Between 12:33 - 1:19pm EDT on July 10, many Help Scout services were down or experiencing spotty performance. The web app, Docs, both public APIs, and the mobile app were all impacted. Officially we tracked 18 minutes of downtime.
It's been years since we saw an incident that impacted so many services. The only common component that they share is event queues. Almost anything that happens in Help Scout goes through an event queue, and we've not run into a problem that caused a problem like this before.

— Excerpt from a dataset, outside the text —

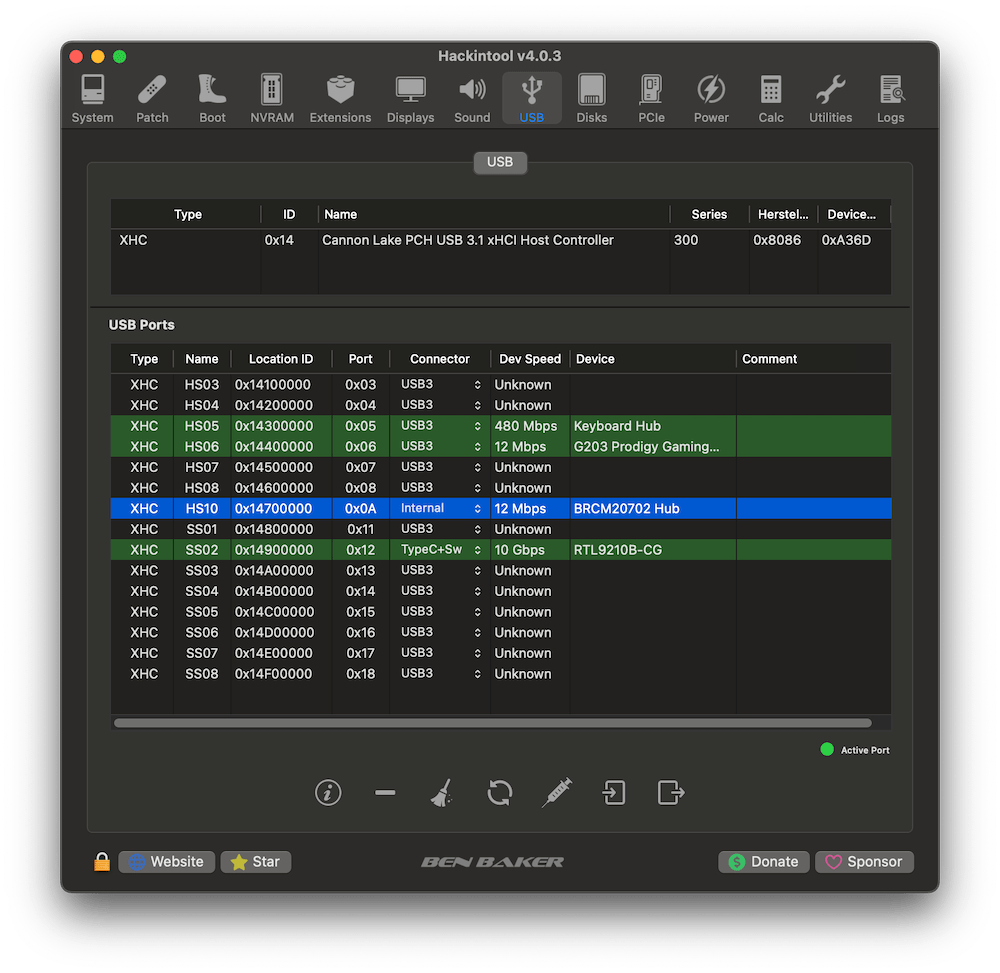Image resolution: width=1000 pixels, height=973 pixels.
Task: Click the syringe inject icon
Action: pyautogui.click(x=557, y=793)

Yesterday, an action put hundreds of thousands of events on the queues very quickly. Our Ops team was notified immediately, and tried several things to restore connectivity, which were only sustained temporarily. At 1:02 EDT, the event queues were firewalled off for 12 minutes, to give them time to return to a healthy state. Help Scout services were down during this time. At 1:14 EDT, the firewall was removed and all services that feed event queues were restarted. By 1:19 EDT, service had been restored. All emails and other events were processed within 10 minutes.

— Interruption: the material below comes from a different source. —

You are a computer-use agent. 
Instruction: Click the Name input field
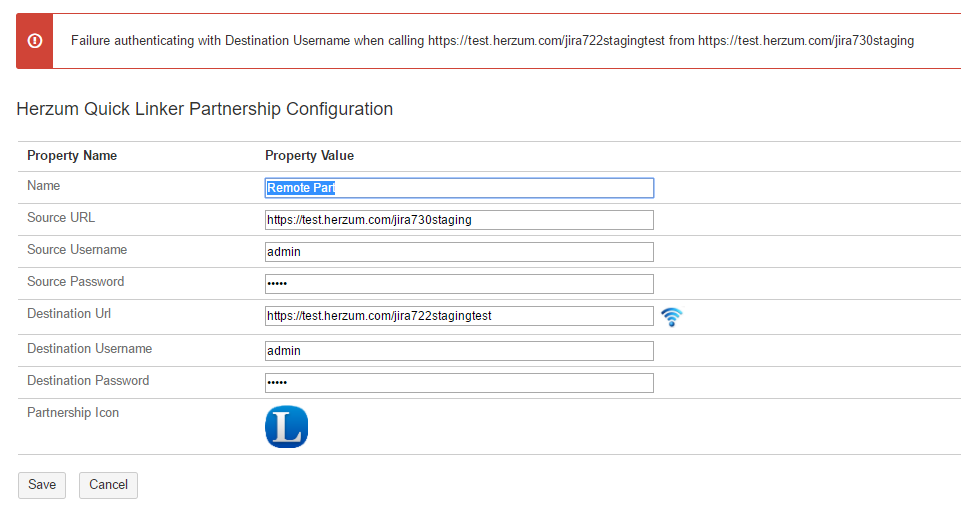click(x=459, y=188)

No data was lost during the incident. All emails and other events were processed eventually.
The root cause was code-related. Shortly after the incident, the engineering team deployed a temporary fix that will prevent the issue from recurring. In the next couple of days, a permanent fix will be deployed.
Other infrastructure changes will be made to further limit the impact if a similar problem occurred with the event queues.